(SA)
«Śūnyatā karuṇā
garbham»
|
(IT)
«La vacuità [è] l'essenza della compassione»
|
(Nāgārjuna) |
Śūnyatā (devanāgarī:
शून्यता, pāli: suññatā,
cinese: 空 pinyin: kōng,
coreano: gong, giapponese: kū, tibetano:
stong-pan-yid, tr.it. Vacuità) è un sostantivo
femminile della lingua sanscrita che indica una delle dottrine
fondamentali nel Buddhismo.
La dottrina della Śūnyatā
acquisisce tuttavia significati diversi e diverso ruolo nelle varie
scuole che si sono succedute nel corso della Storia del Buddhismo,
alcune delle quali tutt'oggi esistenti. In questo senso è
preferibile suddividere l'esposizione di questa dottrina a seconda
dei testi di riferimento o delle scuole che la insegnano.
Rappresenta l'Ensō (円相)
che, nella simbologia del Buddhismo Zen, indica sia l'universo che la
vacuità, quest'ultima intesa come Realtà assoluta.

[Compito 1]
Rispondi alle domande seguenti sul testo relativo alla Śūnyatā.
(a) Qual è la forma pāli del termine?
(b) A quale genere appartiene il sostantivo sanscrito?
(c) Che cosa indica l'Ensō nella simbologia del Buddhismo Zen?

[Dati forniti]

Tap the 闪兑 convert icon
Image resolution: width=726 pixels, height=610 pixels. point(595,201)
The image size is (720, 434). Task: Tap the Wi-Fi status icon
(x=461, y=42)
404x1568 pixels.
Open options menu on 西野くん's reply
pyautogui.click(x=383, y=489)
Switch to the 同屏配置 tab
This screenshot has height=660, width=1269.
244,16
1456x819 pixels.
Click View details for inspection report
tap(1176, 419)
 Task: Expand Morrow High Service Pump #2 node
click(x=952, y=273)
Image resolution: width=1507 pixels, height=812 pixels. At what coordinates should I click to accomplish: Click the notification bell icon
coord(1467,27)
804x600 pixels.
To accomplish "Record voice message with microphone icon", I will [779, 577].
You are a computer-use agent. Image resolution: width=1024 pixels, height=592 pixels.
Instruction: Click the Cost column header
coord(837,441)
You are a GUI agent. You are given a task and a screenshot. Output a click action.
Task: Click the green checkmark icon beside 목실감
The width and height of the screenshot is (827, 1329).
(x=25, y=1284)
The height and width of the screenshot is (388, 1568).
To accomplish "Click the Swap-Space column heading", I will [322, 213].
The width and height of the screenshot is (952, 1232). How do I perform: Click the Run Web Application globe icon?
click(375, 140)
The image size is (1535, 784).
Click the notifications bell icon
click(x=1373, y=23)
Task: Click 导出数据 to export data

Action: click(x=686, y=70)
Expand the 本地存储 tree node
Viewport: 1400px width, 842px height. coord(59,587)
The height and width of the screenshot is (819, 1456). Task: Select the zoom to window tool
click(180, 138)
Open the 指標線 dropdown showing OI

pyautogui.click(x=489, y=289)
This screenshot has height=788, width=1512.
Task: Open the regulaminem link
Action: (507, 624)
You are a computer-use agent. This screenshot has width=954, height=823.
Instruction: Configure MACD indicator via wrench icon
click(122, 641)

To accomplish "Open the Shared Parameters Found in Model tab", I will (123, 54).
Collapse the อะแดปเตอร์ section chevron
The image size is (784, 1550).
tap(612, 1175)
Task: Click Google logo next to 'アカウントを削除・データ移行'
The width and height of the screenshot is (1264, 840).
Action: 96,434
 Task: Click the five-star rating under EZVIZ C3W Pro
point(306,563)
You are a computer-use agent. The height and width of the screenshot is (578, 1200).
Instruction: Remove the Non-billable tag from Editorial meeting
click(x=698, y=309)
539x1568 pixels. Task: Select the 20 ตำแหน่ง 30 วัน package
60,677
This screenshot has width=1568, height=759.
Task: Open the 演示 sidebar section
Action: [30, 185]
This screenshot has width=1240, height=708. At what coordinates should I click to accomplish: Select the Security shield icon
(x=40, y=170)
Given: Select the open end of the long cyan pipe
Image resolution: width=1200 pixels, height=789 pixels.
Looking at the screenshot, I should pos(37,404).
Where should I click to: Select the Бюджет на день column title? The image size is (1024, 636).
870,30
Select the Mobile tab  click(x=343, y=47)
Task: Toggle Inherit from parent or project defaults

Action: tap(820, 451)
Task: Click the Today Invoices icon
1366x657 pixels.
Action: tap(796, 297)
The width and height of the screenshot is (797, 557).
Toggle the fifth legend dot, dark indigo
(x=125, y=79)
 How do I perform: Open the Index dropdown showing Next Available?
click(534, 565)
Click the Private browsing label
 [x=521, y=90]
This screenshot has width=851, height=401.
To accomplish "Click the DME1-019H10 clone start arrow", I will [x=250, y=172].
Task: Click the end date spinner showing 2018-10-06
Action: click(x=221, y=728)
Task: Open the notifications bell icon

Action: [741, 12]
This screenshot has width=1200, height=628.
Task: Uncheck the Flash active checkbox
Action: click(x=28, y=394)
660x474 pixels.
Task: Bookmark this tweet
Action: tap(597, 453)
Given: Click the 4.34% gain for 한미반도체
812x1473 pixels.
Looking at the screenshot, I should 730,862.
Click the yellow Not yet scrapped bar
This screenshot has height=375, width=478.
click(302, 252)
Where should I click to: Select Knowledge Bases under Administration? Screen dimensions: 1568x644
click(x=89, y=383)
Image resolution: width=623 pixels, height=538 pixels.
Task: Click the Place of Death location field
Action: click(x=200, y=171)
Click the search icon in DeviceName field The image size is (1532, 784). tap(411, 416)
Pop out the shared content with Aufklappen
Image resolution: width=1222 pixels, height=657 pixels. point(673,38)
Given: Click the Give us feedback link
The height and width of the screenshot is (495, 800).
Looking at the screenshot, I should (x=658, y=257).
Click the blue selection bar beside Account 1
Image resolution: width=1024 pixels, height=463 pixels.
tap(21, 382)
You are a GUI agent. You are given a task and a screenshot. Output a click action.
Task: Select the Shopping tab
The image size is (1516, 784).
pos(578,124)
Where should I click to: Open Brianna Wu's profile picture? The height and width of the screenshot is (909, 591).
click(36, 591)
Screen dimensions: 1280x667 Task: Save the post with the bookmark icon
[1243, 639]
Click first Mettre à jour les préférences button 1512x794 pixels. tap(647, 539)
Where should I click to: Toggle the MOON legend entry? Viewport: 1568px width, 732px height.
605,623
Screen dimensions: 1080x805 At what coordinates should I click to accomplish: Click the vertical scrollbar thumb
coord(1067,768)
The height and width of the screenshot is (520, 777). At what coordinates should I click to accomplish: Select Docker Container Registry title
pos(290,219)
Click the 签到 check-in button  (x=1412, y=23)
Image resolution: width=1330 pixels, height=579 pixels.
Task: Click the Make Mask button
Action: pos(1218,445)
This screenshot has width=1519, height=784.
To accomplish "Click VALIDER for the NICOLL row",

[Compito 2] Trasforma in una tabella Markdown la parte delle voci che si apre con la riga contenente "The width and height of the screenshot is (952, 1232)." e si chiude con quella contenente "click(x=698, y=309)", estremi inclusi. Usa le colonne "N." e "Testo" e ometti le righe vuote.

[Risposta scritta 1]
(a) suññatā
(b) Femminile
(c) Sia l'universo sia la vacuità, quest'ultima intesa come Realtà assoluta

[Risposta scritta 2]
| N. | Testo |
|---|---|
| 1 | The width and height of the screenshot is (952, 1232). How do I perform: Click the Run Web Application globe icon? |
| 2 | click(375, 140) |
| 3 | The image size is (1535, 784). |
| 4 | Click the notifications bell icon |
| 5 | click(x=1373, y=23) |
| 6 | Task: Click 导出数据 to export data |
| 7 | Action: click(x=686, y=70) |
| 8 | Expand the 本地存储 tree node |
| 9 | Viewport: 1400px width, 842px height. coord(59,587) |
| 10 | The height and width of the screenshot is (819, 1456). Task: Select the zoom to window tool |
| 11 | click(180, 138) |
| 12 | Open the 指標線 dropdown showing OI |
| 13 | pyautogui.click(x=489, y=289) |
| 14 | This screenshot has height=788, width=1512. |
| 15 | Task: Open the regulaminem link |
| 16 | Action: (507, 624) |
| 17 | You are a computer-use agent. This screenshot has width=954, height=823. |
| 18 | Instruction: Configure MACD indicator via wrench icon |
| 19 | click(122, 641) |
| 20 | To accomplish "Open the Shared Parameters Found in Model tab", I will (123, 54). |
| 21 | Collapse the อะแดปเตอร์ section chevron |
| 22 | The image size is (784, 1550). |
| 23 | tap(612, 1175) |
| 24 | Task: Click Google logo next to 'アカウントを削除・データ移行' |
| 25 | The width and height of the screenshot is (1264, 840). |
| 26 | Action: 96,434 |
| 27 |  Task: Click the five-star rating under EZVIZ C3W Pro |
| 28 | point(306,563) |
| 29 | You are a computer-use agent. The height and width of the screenshot is (578, 1200). |
| 30 | Instruction: Remove the Non-billable tag from Editorial meeting |
| 31 | click(x=698, y=309) |